Dataset entries
___
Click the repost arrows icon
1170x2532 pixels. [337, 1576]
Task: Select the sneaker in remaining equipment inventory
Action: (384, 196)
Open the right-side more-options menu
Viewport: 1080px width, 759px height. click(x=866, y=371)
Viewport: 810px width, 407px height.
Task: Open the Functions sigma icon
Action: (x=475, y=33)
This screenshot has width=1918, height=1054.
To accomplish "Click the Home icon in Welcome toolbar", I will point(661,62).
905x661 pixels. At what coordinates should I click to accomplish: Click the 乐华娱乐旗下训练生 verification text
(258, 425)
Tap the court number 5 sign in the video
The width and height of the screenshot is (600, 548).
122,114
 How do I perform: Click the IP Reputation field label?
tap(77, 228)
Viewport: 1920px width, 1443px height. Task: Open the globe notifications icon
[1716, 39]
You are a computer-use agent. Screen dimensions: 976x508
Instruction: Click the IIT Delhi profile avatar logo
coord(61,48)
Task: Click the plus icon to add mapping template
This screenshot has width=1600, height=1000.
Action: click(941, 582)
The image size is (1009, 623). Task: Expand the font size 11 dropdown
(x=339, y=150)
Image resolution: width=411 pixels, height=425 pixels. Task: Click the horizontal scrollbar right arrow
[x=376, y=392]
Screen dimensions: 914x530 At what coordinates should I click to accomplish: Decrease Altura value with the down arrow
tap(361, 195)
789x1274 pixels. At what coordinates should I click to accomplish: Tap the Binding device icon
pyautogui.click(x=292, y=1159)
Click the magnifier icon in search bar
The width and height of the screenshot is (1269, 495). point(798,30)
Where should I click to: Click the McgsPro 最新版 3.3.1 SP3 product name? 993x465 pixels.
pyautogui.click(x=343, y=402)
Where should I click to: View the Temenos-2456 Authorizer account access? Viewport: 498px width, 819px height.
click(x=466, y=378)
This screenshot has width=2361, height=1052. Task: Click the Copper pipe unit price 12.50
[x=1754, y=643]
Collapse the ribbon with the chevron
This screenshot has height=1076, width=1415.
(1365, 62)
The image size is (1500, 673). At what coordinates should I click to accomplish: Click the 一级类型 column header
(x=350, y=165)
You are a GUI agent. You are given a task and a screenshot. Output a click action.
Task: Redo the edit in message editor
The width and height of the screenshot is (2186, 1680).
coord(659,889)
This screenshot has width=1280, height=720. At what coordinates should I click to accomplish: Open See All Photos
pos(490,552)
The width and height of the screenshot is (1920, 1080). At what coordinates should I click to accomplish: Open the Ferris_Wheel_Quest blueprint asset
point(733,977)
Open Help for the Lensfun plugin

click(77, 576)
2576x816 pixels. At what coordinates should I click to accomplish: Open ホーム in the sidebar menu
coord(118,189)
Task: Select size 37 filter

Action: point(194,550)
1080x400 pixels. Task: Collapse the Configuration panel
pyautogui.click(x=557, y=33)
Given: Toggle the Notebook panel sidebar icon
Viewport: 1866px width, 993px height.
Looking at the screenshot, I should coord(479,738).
___
■ What is asked: How many lines of the listing above contain the word "panel"? Give only the number.

■ Written solution: 2